American Surety Co. v. Lind

232 P. 280 | Wash. | 1925

The plaintiff surety company seeks recovery of a balance claimed to be due it for premium upon a surety bond executed by it as surety for the defendant, Lind, to secure performance of a road construction contract entered into by him with the United States. A trial in the superior court for Whatcom county, sitting with a jury, resulted in a verdict and a judgment rendered thereon denying any recovery to the surety company, from which it has appealed to this court.

At the conclusion of the introduction of the evidence, counsel for the surety company timely moved the court to instruct the jury to render a verdict in its favor for the sum of $1,395 and interest; and, after the return of the verdict, timely moved the court to render a judgment in its favor for that amount notwithstanding the *327 verdict. The conceded and uncontroverted facts, the latter appearing almost wholly from Lind's own testimony, controlling of the question of the surety company being entitled to such judgment as a matter of law, may be summarized as follows:

In October, 1921, Lind tendered to the bureau of public roads of the agricultural department of the United States bids for the construction of a section of the so-called McKenzie River road in Oregon, and was by that bureau awarded a contract accordingly. The total contract price was $186,000. It was a condition of the specifications and the contract to be formally entered into, that Lind should furnish a bond with surety in a penal sum equal to one-half of the total contract price, securing the performance of the contract. The contract was accordingly formally entered into between Lind and the United States, he furnishing a bond as required, executed by himself as principal and the surety company as surety in the penal sum of $93,000. Lind was then a resident of Bellingham in Whatcom county, in this state. R.L. Kline was then the local agent at Bellingham of the surety company, but without authority to write or execute a bond of this nature for this amount. His only authority was to take written applications for such bonds upon blank forms furnished by the company to be signed by the applicant and then forwarded to the general manager and resident vice president of the surety company at Seattle for acceptance or rejection by him, and the execution of the bond by him as surety for the company, if the application be accepted.

> _Directives_
(a) According to the court opinion, why was the bond's penal sum $93,000?
(b) Update the records from their first line through the line containing "click(x=219, y=116)", replacing "GUI agent" with "screen agent" and leaving everything else unchanged. Return only those lines.

> _Data to process_
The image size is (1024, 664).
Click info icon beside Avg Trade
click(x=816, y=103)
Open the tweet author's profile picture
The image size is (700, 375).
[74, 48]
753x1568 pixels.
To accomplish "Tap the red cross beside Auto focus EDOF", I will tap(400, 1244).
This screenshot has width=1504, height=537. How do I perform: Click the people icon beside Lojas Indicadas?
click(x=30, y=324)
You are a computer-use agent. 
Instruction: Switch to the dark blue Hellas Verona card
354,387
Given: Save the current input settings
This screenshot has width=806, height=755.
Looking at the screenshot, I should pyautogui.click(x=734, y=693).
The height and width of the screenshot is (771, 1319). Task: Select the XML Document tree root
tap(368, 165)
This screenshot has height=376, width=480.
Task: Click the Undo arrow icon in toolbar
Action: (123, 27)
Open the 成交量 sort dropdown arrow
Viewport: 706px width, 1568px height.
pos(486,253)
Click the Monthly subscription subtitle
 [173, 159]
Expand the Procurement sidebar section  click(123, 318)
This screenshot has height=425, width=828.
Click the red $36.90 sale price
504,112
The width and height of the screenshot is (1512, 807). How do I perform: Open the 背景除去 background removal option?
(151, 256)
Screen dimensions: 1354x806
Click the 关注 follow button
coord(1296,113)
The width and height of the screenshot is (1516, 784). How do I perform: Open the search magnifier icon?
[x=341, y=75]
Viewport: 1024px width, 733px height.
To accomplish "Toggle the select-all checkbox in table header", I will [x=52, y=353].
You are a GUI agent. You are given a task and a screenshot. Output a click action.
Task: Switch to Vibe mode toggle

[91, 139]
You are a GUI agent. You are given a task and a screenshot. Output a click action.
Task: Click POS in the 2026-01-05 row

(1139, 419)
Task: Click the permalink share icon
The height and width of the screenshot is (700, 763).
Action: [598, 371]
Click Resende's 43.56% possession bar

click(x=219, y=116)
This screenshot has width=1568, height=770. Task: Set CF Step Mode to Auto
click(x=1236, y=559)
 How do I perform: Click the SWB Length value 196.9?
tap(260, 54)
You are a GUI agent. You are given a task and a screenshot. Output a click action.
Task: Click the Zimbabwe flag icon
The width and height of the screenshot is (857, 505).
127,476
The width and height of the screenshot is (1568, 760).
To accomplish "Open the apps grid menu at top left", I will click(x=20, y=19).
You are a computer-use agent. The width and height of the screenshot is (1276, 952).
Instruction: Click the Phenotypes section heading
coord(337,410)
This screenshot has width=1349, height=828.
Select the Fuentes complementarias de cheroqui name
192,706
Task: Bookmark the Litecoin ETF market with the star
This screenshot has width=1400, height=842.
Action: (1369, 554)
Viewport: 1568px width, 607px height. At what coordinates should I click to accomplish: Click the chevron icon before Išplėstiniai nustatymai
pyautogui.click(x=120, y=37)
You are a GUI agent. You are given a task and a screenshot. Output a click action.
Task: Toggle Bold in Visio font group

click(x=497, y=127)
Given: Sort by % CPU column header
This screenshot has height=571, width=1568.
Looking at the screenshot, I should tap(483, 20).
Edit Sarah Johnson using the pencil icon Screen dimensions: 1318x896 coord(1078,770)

> _Complete answers_
(a) The specifications and the contract required Lind to furnish a bond in a penal sum equal to one-half of the total contract price. That price was $186,000.

(b)
The image size is (1024, 664).
Click info icon beside Avg Trade
click(x=816, y=103)
Open the tweet author's profile picture
The image size is (700, 375).
[74, 48]
753x1568 pixels.
To accomplish "Tap the red cross beside Auto focus EDOF", I will tap(400, 1244).
This screenshot has width=1504, height=537. How do I perform: Click the people icon beside Lojas Indicadas?
click(x=30, y=324)
You are a computer-use agent. 
Instruction: Switch to the dark blue Hellas Verona card
354,387
Given: Save the current input settings
This screenshot has width=806, height=755.
Looking at the screenshot, I should pyautogui.click(x=734, y=693).
The height and width of the screenshot is (771, 1319). Task: Select the XML Document tree root
tap(368, 165)
This screenshot has height=376, width=480.
Task: Click the Undo arrow icon in toolbar
Action: (123, 27)
Open the 成交量 sort dropdown arrow
Viewport: 706px width, 1568px height.
pos(486,253)
Click the Monthly subscription subtitle
 [173, 159]
Expand the Procurement sidebar section  click(123, 318)
This screenshot has height=425, width=828.
Click the red $36.90 sale price
504,112
The width and height of the screenshot is (1512, 807). How do I perform: Open the 背景除去 background removal option?
(151, 256)
Screen dimensions: 1354x806
Click the 关注 follow button
coord(1296,113)
The width and height of the screenshot is (1516, 784). How do I perform: Open the search magnifier icon?
[x=341, y=75]
Viewport: 1024px width, 733px height.
To accomplish "Toggle the select-all checkbox in table header", I will [x=52, y=353].
You are a screen agent. You are given a task and a screenshot. Output a click action.
Task: Switch to Vibe mode toggle

[91, 139]
You are a screen agent. You are given a task and a screenshot. Output a click action.
Task: Click POS in the 2026-01-05 row

(1139, 419)
Task: Click the permalink share icon
The height and width of the screenshot is (700, 763).
Action: [598, 371]
Click Resende's 43.56% possession bar

click(x=219, y=116)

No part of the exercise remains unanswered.